## Extrait choisi
——————————
Ce tribunal a donné raison à l’Islande dans son refus de payer la dette réclamée par le Royaume-Uni et les Pays-Bas et a donc rejeté les plaintes déposées par ces pays. Le jugement indique clairement que ce n’est pas la responsabilité du pays où une société bancaire a son siège de couvrir les coûts des garanties de son système bancaire. Ce jugement est tout à fait conforme au droit européen puisque je le répète : rien dans les directives européennes n’obligeait les États à secourir les banques avec de l’argent public.


Venons-en à présent au volet pénal. Comment avez-vous été contactée par le gouvernement islandais en 2008 pour enquêter sur les responsabilités dans ces faillites bancaires et quels ont été les principaux résultats de l’enquête ?
——————————
## Consigne
Prolongez l'extrait consacré à la crise bancaire islandaise au-delà de sa dernière phrase. Les données n'ont aucun lien avec l'extrait.

## Données sources
——————————
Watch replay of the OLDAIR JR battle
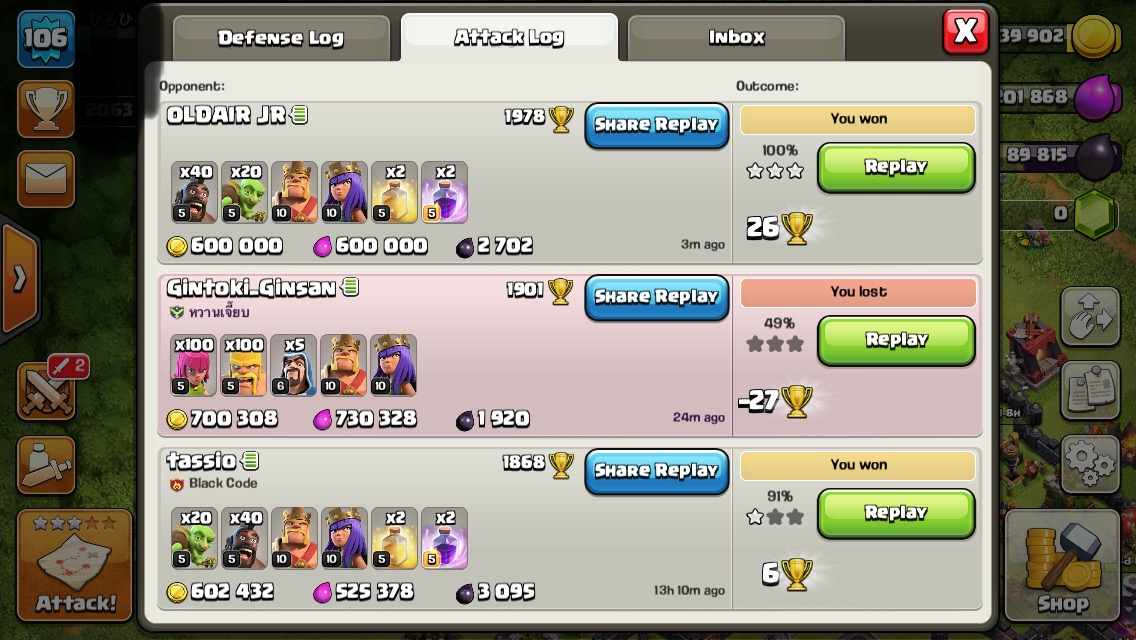 click(x=896, y=167)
——————————
## Réponse
À l’origine, il y a eu une émission de talk show à la télévision islandaise en 2008 à laquelle j’ai participé comme expert juridique sur les délits et les crimes financiers. Le journaliste-présentateur de cette émission m’avait invitée sur son plateau car il avait lu mon livre Justice under Siege et parce qu’il y avait une demande forte de justice de la part de la population pour identifier et sanctionner les responsables de la crise.

À la suite de cette émission, il y a eu un engouement incroyable : une page « Eva Joly » sur Facebook a été créée (en une nuit cette page a réuni 20 000 internautes !). J’ai également donné plusieurs conférences dans des Universités en Islande. Devant cet élan populaire, le gouvernement m’a demandé de le conseiller pour chercher les responsabilités pénales dans ce naufrage bancaire. Il y a donc eu une volonté politique claire des autorités islandaises poussées par la population de poursuivre les responsables de la crise financière.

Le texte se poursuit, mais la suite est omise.